Spark Streaming in real time | Real-time data transmission with Apache Spark

Contents

This article was published as part of the Data Science Blogathon

In today's technology driven world, every second a large amount of data is generated. Constant monitoring and correct analysis of such data are necessary to obtain meaningful and useful information..

Real time Sensor data, IoT devices, log files, social media, etc. must be closely monitored and processed immediately. Therefore, for real-time data analysis, we need a highly scalable data transmission engine, reliable and fault tolerant.

Data transmission

Data streaming is a way of continuously collecting data in real time from multiple data sources in the form of data streams.. You can think of Datastream as a table that is continually aggregated.

Data transmission is essential to handle massive amounts of live data. Such data can come from a variety of sources such as online transactions, log files, sensors, player activities in the game, etc.

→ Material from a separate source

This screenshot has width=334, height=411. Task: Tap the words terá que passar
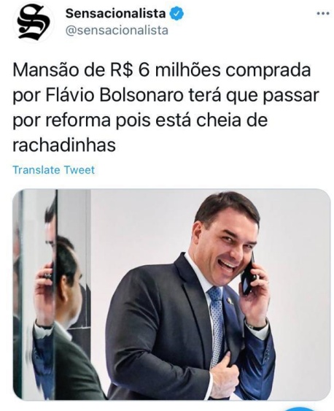(x=253, y=96)
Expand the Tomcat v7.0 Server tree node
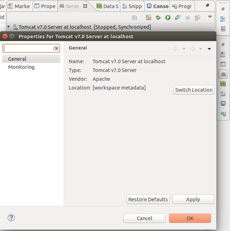The height and width of the screenshot is (231, 230). (9, 27)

There are several techniques for transmitting data in real time, What Apache Kafka, Spark Streaming, Apache Flume etc. In this post, we will discuss data transmission using Spark Streaming.

Spark Streaming

60012image1-3270728
Image source: sunjackson.github.io

Spark Streaming is an integral part of API central de Spark to perform real-time data analysis. It allows us to build a scalable live streaming application, high performance and fault tolerant.

Spark Streaming supports real-time data processing from various input sources and storing the processed data on various output receivers.

21483image202-5889079
Image source: What is spark transmission? by databricks.com

Spark Streaming tiene 3 main components, as shown in the picture above.

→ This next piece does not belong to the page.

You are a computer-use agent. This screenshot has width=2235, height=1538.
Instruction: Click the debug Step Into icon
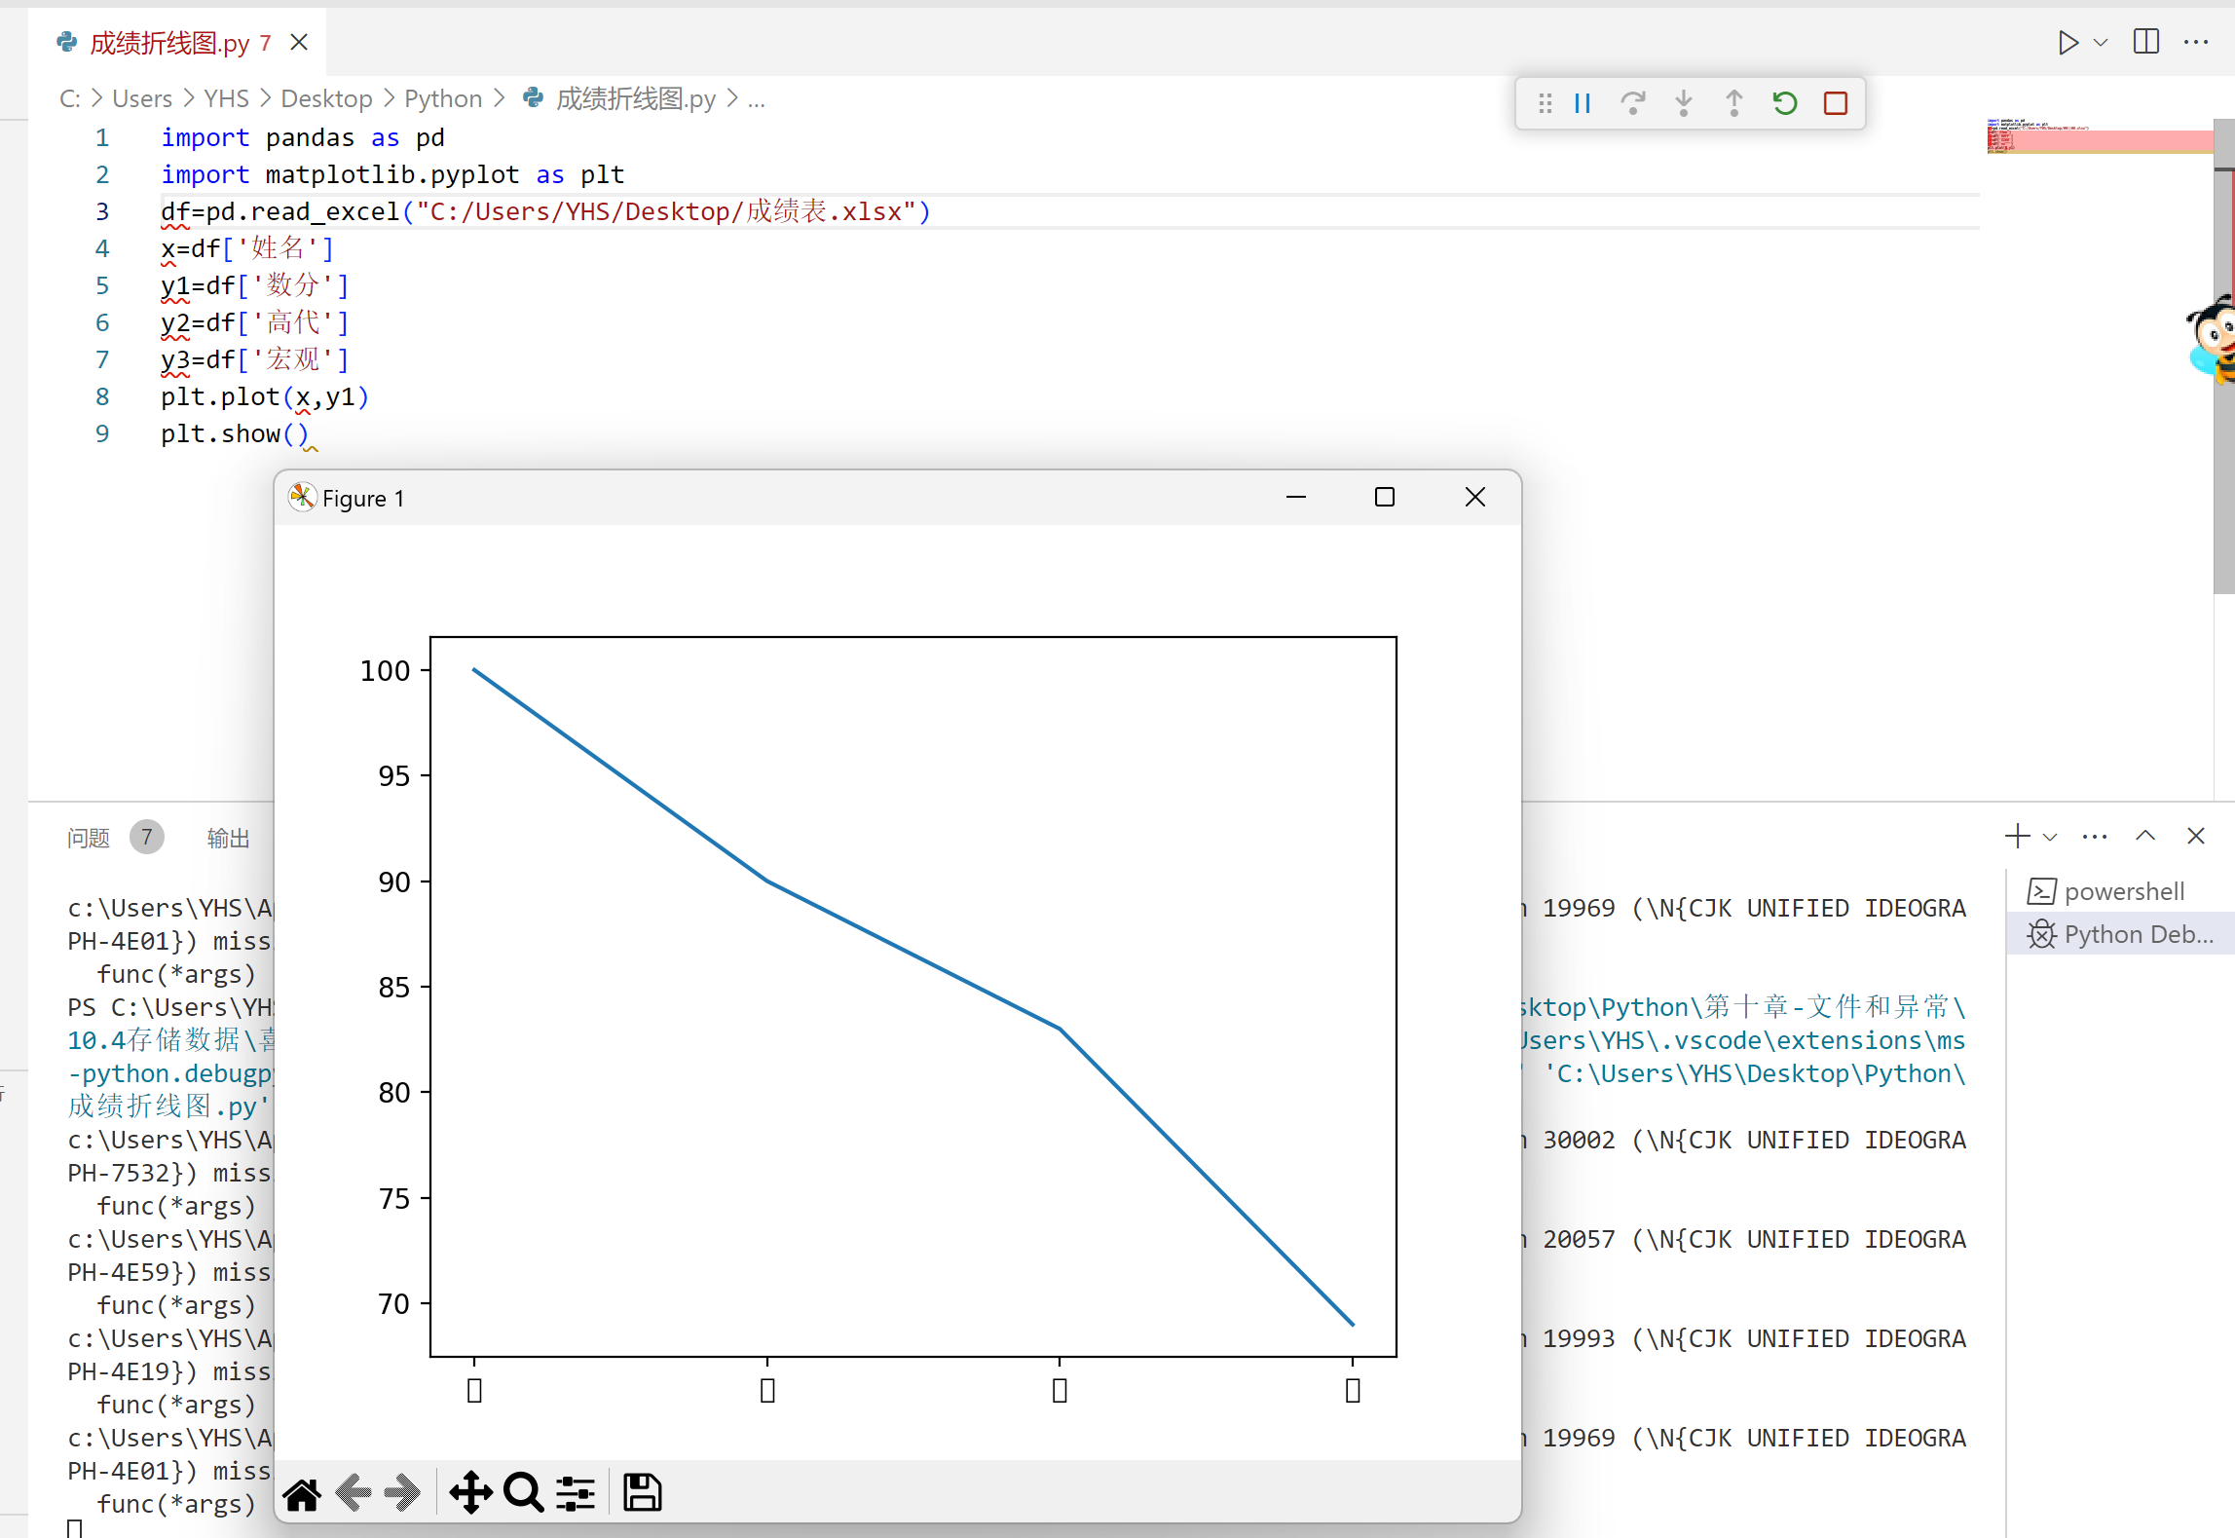point(1684,103)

  • Input data sources: Streaming data sources (as Kafka, Flume, Kinesis, etc.), static data sources (like MySQL, MongoDB, Cassandra, etc.), sockets TCP, Twitter, etc.

  • Motor Spark Streaming: To process incoming data using various built-in functions, complex algorithms. What's more, we can check live broadcasts, apply machine learning using Spark SQL and MLlib respectively.

  • Outlet sinks: Processed data can be stored in file systems, databases (relational and NoSQL), live panels, etc.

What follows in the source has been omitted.